Как защищены Java-аплеты? - часть 2
В классе SecurityManager перечислены методы, которые используются системой для контроля действий аплета в зависимости от характеристик окружающей среды. Программа, которая применяется для просмотра аплета, создает подкласс SecurityManager, который и реализует необходимую политику безопасности. Ссылка на этот SecurityManager записывается в объекте System.
Еще один механизм безопасности встроен в загрузчик аплетов и программ (ClassLoader). Браузер переопределяет этот класс и реализует свои собственные правила работы с сетевыми протоколами. Одна из основных функций загрузчика объектов - разделение пространства имен разных аплетов и операционной системы, что позволяет избежать их взаимного влияния.
Другая, не менее важная, функция загрузчика - верификация байт-кодов, т. е. проверка правильности полученного элемента Java-программы и его целостности. В процессе верификации выясняется следующее:
- соответствует ли версия полученного блока версиям остальных элементов системы;
- сохранен ли формат исполняемого байт-кода;
- соответствует ли программа спецификации конкретного виртуального Java-процессора;
- может ли возникнуть переполнение или исчерпание стека;
- все ли регистры Java-процессора используются правильно;
- нет ли некорректных преобразований типов.

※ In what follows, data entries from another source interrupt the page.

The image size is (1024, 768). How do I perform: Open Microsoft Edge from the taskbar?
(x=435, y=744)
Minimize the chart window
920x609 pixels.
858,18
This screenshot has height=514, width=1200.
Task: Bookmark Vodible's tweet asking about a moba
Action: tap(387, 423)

Целями такой проверки являются выявление неправильного использования косвенной адресации, которое может привести к нарушению в работе виртуального процессора, и проверка целостности аплета. Этот механизм обеспечивает защиту и надежную работу распределенной программы, что позволяет не загружать в браузер всю Java-программу целиком, а подгружать ее небольшими блоками по мере необходимости.
Сам виртуальный Java-процессор также имеет встроенные механизмы защиты от нападения. Например, поскольку байт-коды Java интерпретируются, то можно контролировать индексы массивов, что позволяет избежать переполнение буфера - самой распространенной и опасной ошибки. Встроенные механизмы обработки исключительных ситуаций позволяют эффективно решать возникающие конфликты, а "сборщик мусора", который очищает неиспользуемую память, не дает возможности "нападающему" просмотреть "отходы", которые могут содержать полезную информацию.